• EXERCISE REQUIREMENTS
Swap every "forum" for "site" in the data from the line with "Blogger Themes (243, 899)" up to and including the line with "NESTLÉ OSTVARIO ORGANSKI". Give only those lines, with nothing else changed.
— Start of STORED DATA —
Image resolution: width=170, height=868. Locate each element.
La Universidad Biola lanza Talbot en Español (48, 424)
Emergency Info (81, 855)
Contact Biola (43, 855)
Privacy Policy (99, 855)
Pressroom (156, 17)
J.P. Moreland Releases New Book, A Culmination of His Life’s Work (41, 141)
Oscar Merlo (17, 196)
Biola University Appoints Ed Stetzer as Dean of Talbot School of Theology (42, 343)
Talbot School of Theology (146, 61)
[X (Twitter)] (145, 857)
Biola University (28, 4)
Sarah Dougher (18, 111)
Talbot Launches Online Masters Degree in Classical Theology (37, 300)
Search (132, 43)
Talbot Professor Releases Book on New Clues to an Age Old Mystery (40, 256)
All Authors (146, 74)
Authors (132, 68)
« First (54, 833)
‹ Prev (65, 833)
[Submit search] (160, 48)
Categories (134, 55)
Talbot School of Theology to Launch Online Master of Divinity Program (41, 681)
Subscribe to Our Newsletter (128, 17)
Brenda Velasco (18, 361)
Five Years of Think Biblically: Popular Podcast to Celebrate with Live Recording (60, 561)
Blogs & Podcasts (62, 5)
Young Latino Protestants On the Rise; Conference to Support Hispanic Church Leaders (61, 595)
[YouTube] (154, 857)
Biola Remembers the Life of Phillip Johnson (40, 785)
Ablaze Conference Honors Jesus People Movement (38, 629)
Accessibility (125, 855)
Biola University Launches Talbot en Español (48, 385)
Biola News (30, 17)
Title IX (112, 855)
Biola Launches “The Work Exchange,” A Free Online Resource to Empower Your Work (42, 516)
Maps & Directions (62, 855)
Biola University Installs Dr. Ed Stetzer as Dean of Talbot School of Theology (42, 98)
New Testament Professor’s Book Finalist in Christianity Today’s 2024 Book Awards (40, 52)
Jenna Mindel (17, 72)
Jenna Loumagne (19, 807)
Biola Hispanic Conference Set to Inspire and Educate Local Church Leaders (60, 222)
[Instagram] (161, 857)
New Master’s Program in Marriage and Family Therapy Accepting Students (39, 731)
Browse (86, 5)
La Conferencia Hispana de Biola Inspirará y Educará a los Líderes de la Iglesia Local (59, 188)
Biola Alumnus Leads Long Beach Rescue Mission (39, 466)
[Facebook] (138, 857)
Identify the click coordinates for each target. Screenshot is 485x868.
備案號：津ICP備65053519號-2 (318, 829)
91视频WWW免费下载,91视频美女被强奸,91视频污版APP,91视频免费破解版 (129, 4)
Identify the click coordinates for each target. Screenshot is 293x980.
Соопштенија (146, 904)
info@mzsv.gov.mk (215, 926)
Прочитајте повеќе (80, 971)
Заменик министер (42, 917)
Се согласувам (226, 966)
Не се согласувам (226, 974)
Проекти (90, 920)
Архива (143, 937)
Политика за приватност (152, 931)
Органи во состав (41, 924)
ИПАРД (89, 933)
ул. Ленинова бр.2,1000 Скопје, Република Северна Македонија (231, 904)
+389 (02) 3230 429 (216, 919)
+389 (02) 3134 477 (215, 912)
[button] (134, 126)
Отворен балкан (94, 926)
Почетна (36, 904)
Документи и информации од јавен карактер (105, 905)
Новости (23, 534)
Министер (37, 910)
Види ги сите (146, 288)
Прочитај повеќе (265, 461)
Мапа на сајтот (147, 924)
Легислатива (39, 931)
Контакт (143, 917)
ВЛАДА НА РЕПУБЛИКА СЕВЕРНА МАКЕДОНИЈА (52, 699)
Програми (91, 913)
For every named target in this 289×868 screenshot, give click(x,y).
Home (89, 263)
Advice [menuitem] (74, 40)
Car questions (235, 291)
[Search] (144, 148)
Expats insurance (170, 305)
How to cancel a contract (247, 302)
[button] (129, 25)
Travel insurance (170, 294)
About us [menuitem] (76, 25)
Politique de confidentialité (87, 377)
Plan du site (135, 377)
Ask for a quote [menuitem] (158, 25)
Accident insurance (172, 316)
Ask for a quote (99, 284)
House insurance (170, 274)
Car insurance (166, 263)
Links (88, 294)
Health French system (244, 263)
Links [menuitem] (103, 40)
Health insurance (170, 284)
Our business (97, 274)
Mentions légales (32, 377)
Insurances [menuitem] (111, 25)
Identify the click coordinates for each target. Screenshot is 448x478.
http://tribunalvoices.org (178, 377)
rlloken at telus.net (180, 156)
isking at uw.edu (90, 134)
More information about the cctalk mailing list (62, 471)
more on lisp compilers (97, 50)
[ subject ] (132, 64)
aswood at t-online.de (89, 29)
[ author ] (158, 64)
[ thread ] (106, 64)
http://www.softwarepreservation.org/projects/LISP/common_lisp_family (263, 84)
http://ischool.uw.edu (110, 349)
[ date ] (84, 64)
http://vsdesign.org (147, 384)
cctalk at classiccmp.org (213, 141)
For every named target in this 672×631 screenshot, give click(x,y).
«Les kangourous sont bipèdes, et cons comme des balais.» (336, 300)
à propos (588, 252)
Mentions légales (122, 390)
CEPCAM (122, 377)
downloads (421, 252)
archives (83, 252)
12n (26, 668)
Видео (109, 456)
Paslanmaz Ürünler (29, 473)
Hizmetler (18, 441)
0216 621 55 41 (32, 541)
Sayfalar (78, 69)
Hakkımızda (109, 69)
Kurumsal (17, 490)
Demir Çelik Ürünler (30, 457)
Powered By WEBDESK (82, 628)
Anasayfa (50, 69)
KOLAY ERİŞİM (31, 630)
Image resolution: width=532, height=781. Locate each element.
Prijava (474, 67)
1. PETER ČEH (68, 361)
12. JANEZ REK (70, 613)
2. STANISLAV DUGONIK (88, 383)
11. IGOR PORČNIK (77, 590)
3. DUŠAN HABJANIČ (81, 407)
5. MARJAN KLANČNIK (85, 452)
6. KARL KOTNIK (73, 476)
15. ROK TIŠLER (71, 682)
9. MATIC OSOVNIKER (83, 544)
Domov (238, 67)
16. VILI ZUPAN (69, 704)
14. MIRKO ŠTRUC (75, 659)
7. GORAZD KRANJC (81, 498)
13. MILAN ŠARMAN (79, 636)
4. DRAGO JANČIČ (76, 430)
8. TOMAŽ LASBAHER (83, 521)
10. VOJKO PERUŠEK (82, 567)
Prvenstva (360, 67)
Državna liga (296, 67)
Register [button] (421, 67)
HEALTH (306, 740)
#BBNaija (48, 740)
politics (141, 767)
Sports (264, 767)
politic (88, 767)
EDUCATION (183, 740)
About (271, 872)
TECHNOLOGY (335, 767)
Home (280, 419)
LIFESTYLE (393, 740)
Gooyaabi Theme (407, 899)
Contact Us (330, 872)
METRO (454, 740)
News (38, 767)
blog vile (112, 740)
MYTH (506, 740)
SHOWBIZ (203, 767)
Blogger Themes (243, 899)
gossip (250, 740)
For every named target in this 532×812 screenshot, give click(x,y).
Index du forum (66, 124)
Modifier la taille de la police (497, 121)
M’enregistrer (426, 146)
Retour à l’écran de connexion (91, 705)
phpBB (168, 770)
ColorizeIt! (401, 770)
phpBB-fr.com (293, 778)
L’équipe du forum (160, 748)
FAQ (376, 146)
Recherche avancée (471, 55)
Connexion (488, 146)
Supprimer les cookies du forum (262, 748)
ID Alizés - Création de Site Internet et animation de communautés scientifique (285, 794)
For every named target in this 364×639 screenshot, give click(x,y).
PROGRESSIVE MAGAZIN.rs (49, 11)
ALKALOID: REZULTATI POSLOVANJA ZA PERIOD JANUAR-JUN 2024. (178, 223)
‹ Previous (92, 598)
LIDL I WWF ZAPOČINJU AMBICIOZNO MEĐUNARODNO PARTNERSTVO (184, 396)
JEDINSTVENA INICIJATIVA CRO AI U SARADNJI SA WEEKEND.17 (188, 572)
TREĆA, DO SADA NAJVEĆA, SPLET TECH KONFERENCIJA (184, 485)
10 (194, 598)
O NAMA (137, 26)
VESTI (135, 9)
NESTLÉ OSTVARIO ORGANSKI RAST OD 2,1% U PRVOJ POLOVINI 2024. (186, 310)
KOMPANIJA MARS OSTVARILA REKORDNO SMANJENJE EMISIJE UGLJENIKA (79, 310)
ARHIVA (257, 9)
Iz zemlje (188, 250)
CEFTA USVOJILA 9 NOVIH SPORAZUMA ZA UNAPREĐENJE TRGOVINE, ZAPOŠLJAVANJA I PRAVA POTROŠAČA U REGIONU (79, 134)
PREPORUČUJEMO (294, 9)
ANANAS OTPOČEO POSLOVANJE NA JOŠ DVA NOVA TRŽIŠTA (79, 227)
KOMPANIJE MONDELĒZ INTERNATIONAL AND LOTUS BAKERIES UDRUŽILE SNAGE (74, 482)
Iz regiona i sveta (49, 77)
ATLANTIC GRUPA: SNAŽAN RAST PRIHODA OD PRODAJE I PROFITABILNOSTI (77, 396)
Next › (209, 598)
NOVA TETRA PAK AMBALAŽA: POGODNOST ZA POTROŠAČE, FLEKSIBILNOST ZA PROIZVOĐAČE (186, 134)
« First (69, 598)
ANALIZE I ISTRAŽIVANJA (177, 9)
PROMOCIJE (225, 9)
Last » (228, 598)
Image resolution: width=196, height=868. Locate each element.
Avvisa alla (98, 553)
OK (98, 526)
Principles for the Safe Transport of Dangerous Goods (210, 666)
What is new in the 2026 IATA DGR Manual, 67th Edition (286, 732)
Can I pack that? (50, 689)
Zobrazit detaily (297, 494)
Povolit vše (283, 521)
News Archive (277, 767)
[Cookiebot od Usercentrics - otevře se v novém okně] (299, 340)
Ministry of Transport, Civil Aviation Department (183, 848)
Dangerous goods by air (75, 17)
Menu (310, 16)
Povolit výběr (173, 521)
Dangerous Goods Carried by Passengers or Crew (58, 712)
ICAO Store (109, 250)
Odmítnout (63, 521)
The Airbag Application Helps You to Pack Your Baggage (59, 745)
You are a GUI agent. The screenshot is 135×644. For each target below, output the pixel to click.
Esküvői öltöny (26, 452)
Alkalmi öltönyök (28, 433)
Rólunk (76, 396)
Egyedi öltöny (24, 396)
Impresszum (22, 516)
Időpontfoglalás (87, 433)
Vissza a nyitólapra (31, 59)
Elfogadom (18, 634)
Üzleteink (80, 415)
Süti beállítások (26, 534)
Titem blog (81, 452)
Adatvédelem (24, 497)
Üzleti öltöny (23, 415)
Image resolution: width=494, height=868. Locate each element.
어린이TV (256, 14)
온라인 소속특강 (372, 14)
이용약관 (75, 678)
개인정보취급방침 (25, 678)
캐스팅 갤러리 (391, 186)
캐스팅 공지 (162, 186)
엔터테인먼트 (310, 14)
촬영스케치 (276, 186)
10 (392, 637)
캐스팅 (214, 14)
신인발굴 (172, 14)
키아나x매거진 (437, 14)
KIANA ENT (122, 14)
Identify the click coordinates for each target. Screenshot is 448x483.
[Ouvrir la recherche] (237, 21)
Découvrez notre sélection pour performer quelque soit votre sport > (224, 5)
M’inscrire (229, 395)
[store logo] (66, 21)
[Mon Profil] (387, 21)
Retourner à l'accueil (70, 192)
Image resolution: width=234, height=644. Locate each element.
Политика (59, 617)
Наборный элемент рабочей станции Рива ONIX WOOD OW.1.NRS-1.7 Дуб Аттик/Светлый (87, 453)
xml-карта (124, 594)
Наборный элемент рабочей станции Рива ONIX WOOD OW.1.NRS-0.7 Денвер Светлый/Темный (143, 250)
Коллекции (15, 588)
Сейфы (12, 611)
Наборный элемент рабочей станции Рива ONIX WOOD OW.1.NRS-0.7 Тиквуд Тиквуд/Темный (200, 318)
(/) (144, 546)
— End of STORED DATA —
• SOLUTION TO THE EXERCISE
Blogger Themes (243, 899)
gossip (250, 740)
For every named target in this 532×812 screenshot, give click(x,y).
Index du site (66, 124)
Modifier la taille de la police (497, 121)
M’enregistrer (426, 146)
Retour à l’écran de connexion (91, 705)
phpBB (168, 770)
ColorizeIt! (401, 770)
phpBB-fr.com (293, 778)
L’équipe du site (160, 748)
FAQ (376, 146)
Recherche avancée (471, 55)
Connexion (488, 146)
Supprimer les cookies du site (262, 748)
ID Alizés - Création de Site Internet et animation de communautés scientifique (285, 794)
For every named target in this 364×639 screenshot, give click(x,y).
PROGRESSIVE MAGAZIN.rs (49, 11)
ALKALOID: REZULTATI POSLOVANJA ZA PERIOD JANUAR-JUN 2024. (178, 223)
‹ Previous (92, 598)
LIDL I WWF ZAPOČINJU AMBICIOZNO MEĐUNARODNO PARTNERSTVO (184, 396)
JEDINSTVENA INICIJATIVA CRO AI U SARADNJI SA WEEKEND.17 (188, 572)
TREĆA, DO SADA NAJVEĆA, SPLET TECH KONFERENCIJA (184, 485)
10 (194, 598)
O NAMA (137, 26)
VESTI (135, 9)
NESTLÉ OSTVARIO ORGANSKI RAST OD 2,1% U PRVOJ POLOVINI 2024. (186, 310)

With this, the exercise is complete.